Versuch das erst einmal.

Lucky


----------



## daddyprime (17. März 2009)

Ok danke erst mal so weit. Meint ihr, dass es sinnvoll ist auf einen Core i7 920 umzurüsten? Bin momentan sowieso am Überlegen wegen einem neuen Prozessor. oder meint ihr, dass eher ein Core2 q9650 besser ist?


----------



## Conan (17. März 2009)

Momentan werden nur zwei CPU Kerne von Empire Total War unterstützt. Laut Entwickler soll ein Patch für Quadcore im Sommer folgen. Mit dem Q9650 wärst du momentan langsamer unterwegs, weil er mit 3 GHz läuft (dein E8600 mit 3,33GHz). Einen i7 920 müsstest du aber übertakten. Sonst ist der i7 920@2,67GHz nur geringfügig schneller wie E8600@3,33Ghz bie diesem Spiel. Ich empfehle dir deine CPU erstmal auf 4 GHz zu übertakten.


----------



## Conan (18. März 2009)

Die CPU last auf meinem System bei ETW ist zwar insgesamt bei 100%, aber nicht pro Kern. Unreal Engine 3 lastet stärker zwei Kerne aus. Somit kann man wohl sagen, das ein hoch getakteter Core2Duo am besten für das Spiel ist. Der RAM Verbrach liegt bei 1,6 GB.

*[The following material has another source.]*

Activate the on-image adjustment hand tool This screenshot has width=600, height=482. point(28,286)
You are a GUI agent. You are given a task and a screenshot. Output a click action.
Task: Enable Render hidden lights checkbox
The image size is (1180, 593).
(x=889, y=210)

Settings: 1280x1024 2xAA/4xAF, alles Ultra, Vsync + Depth of Field + SSAO: aus
Durchschnittliche FPS:
Kampagnenkarte: 25-35
Schlacht: 35-70 bei ca. insgesamt 2000 Einheiten


----------



## daddyprime (18. März 2009)

Lol ich hab meinen Prozessor jetzt auf 4,07 Ghz und verändert hat sich nicht gerade viel daran. Ich versteh die Welt nich mehr


----------



## Conan (18. März 2009)

Mit 4GHz sollte ETW halbwegs, auf "Ultra", laufen. Aber bei einer großen Schlacht (4000 Einheiten) langen auch meine 3.8 GHz stellenweise nicht mehr. Zukünftige Patches werden das Spiel sicherlich optimieren. Bis dahin muss man manche Settings, wie die Einheitengröße, auf "Hoch" setzen, was immer noch super ist. Ich werde es weiter hin auf "Ultra" zocken.


----------



## e4syyy (20. März 2009)

Ich hab nen Core i7-965 XE
12 GB Ram, GeForce GTX295 und das spiel ruckelt auf den max einstellungen O.o

Entweder stimmt was mit meinem pc nicht oder ka. Runs Great on i7 solln witz sein am anfang nich?


----------



## Conan (21. März 2009)

e4syyy schrieb:


> Ich hab nen Core i7-965 XE
> 12 GB Ram, GeForce GTX295 und das spiel ruckelt auf den max einstellungen O.o
> 
> Entweder stimmt was mit meinem pc nicht oder ka. Runs Great on i7 solln witz sein am anfang nich?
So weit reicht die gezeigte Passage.